Task statement:
Answer these questions using the news report on the Secretary-General's trip to Myanmar:
(a) Which part of Myanmar is Mr. Ban set to tour?
(b) What share of people in need had aid workers been able to reach so far?
(c) Which organization is co-sponsoring Sunday's pledging conference?
BEGIN Text under study
As he prepared to leave for Myanmar today, United Nations Secretary-General Ban Ki-moon said he will do all he can to reinforce the immediate relief effort in the cyclone-devastated country and will also draw attention to the need for long-term reconstruction and development.
“I will do my utmost for the people of Myanmar,” Mr. Ban told reporters at UN Headquarters in New York. “I want to see the conditions under which relief teams are working and I intend to do all I can to reinforce their efforts in coordination with the Myanmar’s authorities and international aid agencies.”
Mr. Ban will arrive in Yangon, Myanmar, early Thursday morning and is set to tour the Irrawaddy delta area – the part of the country most affected by the cyclone. He said the UN had a functioning relief programme in place but cautioned that it is a “critical moment” for the country and said that so far aid workers had been able to reach only about 25 per cent of people in need in Myanmar. According to UN estimates, some 2.4 million people have been severely affected by Cyclone Nargis.
On Sunday, the Secretary-General will participate in a pledging conference co-sponsored by the Association of Southeast Asian Nations (ASEAN) to raise funds for the aid effort from international donors.
END Text under study
BEGIN Dataset content
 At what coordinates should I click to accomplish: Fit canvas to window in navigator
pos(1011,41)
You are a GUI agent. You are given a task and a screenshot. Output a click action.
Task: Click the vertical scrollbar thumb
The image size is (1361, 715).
END Dataset content
Answer to the problem:
(a) The Irrawaddy delta area, the part of the country most affected by the cyclone.
(b) About 25 percent.
(c) The Association of Southeast Asian Nations (ASEAN).